● **Problem to work on**: Using the entries that follow, write out the line containing "Task: Select the RBC bar", the line containing "Task: Click the chat panel message icon", and every line between them, exactly and nothing else.

● **Provided entries**:
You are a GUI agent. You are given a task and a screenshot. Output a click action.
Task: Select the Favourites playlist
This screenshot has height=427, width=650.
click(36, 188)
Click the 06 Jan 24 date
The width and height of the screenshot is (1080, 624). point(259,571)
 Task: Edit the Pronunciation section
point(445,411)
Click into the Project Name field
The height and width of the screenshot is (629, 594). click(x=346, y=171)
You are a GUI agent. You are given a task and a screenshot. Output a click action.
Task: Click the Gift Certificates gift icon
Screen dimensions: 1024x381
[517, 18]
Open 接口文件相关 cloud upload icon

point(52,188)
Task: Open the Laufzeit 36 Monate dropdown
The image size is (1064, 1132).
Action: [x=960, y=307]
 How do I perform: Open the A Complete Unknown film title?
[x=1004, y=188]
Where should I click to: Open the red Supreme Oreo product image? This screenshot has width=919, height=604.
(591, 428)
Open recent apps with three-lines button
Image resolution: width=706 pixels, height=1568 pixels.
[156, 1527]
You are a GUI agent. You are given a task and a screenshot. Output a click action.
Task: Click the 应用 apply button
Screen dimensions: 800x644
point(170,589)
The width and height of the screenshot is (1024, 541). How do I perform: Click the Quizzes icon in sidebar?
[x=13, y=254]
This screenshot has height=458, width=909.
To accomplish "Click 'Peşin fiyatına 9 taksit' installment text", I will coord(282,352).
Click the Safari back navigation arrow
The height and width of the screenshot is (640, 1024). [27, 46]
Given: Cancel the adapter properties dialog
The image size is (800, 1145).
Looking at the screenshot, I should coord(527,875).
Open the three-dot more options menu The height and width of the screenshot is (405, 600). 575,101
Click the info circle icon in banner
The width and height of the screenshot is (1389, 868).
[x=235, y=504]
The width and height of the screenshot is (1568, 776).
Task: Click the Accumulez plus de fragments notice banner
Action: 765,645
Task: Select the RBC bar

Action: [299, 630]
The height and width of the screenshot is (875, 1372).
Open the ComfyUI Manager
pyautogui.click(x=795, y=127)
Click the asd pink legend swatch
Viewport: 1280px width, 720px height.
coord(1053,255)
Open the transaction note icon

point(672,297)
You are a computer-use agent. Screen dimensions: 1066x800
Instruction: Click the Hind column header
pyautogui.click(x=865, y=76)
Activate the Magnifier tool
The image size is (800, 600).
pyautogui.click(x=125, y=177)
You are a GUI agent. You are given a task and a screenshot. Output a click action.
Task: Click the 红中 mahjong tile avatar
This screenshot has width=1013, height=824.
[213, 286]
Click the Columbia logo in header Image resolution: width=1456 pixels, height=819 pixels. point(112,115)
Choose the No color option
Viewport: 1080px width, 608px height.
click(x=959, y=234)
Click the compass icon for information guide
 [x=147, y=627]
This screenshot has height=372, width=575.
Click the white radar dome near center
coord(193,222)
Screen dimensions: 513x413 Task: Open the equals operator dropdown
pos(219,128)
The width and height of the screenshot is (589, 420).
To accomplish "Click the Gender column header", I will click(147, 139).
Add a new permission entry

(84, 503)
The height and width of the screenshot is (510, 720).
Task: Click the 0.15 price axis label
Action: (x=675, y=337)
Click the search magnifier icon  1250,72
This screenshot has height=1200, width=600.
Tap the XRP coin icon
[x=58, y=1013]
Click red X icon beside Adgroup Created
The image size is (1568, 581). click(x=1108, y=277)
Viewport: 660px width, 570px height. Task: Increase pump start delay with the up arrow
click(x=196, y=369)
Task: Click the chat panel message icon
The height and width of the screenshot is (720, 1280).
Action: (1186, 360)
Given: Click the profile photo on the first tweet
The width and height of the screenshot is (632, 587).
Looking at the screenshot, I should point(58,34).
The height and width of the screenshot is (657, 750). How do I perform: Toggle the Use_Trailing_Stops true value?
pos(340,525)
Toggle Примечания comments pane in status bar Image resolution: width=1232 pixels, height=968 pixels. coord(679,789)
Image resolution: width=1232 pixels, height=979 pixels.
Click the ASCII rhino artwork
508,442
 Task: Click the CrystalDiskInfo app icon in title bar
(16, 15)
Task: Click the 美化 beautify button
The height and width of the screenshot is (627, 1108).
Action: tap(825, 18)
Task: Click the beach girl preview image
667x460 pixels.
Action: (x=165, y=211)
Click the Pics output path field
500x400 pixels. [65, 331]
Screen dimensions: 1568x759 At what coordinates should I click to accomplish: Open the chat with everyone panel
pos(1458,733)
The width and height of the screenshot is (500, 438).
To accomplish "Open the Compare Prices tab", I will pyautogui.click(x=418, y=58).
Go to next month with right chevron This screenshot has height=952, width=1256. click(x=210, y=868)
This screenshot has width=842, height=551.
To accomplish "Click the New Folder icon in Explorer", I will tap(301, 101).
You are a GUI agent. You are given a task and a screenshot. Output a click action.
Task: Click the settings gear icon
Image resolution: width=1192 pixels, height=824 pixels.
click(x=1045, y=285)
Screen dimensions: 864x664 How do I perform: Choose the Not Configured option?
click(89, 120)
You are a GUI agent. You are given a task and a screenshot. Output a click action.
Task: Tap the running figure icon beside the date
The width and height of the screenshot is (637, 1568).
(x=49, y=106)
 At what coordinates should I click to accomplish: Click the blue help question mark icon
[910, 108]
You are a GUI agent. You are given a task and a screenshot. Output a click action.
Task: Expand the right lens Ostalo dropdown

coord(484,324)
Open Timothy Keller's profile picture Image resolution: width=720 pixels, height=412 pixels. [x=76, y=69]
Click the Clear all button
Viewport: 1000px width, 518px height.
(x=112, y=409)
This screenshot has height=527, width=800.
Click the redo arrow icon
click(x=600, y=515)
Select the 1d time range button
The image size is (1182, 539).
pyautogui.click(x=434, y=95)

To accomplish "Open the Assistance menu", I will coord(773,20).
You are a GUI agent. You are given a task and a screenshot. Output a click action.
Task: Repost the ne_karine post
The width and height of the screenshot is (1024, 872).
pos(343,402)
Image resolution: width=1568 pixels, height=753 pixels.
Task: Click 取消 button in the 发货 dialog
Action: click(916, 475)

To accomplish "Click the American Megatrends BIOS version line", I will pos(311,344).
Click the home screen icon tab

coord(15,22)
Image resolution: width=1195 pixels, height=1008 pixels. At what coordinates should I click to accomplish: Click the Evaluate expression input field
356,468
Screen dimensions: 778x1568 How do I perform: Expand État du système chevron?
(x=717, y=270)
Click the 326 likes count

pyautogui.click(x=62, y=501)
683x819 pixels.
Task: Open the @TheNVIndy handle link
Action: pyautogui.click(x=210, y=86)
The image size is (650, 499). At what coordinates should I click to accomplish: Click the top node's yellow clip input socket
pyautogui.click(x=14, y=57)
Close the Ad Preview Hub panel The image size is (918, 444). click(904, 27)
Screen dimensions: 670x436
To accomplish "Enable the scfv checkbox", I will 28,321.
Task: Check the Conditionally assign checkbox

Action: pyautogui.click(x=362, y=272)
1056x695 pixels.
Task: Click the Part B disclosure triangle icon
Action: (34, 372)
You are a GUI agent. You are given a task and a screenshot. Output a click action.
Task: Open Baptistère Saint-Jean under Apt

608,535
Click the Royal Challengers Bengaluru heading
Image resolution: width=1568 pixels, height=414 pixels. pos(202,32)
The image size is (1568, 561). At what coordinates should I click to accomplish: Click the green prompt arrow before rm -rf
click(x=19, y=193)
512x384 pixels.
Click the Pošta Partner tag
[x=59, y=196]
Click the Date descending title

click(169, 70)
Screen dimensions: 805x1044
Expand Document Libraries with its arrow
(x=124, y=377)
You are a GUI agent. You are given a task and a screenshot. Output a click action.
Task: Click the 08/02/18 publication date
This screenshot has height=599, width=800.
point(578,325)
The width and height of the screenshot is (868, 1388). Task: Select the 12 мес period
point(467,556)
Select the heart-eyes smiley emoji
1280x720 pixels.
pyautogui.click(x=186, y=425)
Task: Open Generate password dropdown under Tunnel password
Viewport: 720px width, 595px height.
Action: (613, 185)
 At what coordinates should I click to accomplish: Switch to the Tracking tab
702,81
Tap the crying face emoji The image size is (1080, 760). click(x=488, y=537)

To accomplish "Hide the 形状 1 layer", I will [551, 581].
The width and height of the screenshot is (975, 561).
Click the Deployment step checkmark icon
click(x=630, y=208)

● **Task solution**:
Task: Select the RBC bar

Action: [299, 630]
The height and width of the screenshot is (875, 1372).
Open the ComfyUI Manager
pyautogui.click(x=795, y=127)
Click the asd pink legend swatch
Viewport: 1280px width, 720px height.
coord(1053,255)
Open the transaction note icon

point(672,297)
You are a computer-use agent. Screen dimensions: 1066x800
Instruction: Click the Hind column header
pyautogui.click(x=865, y=76)
Activate the Magnifier tool
The image size is (800, 600).
pyautogui.click(x=125, y=177)
You are a GUI agent. You are given a task and a screenshot. Output a click action.
Task: Click the 红中 mahjong tile avatar
This screenshot has width=1013, height=824.
[213, 286]
Click the Columbia logo in header Image resolution: width=1456 pixels, height=819 pixels. point(112,115)
Choose the No color option
Viewport: 1080px width, 608px height.
click(x=959, y=234)
Click the compass icon for information guide
 [x=147, y=627]
This screenshot has height=372, width=575.
Click the white radar dome near center
coord(193,222)
Screen dimensions: 513x413 Task: Open the equals operator dropdown
pos(219,128)
The width and height of the screenshot is (589, 420).
To accomplish "Click the Gender column header", I will click(147, 139).
Add a new permission entry

(84, 503)
The height and width of the screenshot is (510, 720).
Task: Click the 0.15 price axis label
Action: (x=675, y=337)
Click the search magnifier icon  1250,72
This screenshot has height=1200, width=600.
Tap the XRP coin icon
[x=58, y=1013]
Click red X icon beside Adgroup Created
The image size is (1568, 581). click(x=1108, y=277)
Viewport: 660px width, 570px height. Task: Increase pump start delay with the up arrow
click(x=196, y=369)
Task: Click the chat panel message icon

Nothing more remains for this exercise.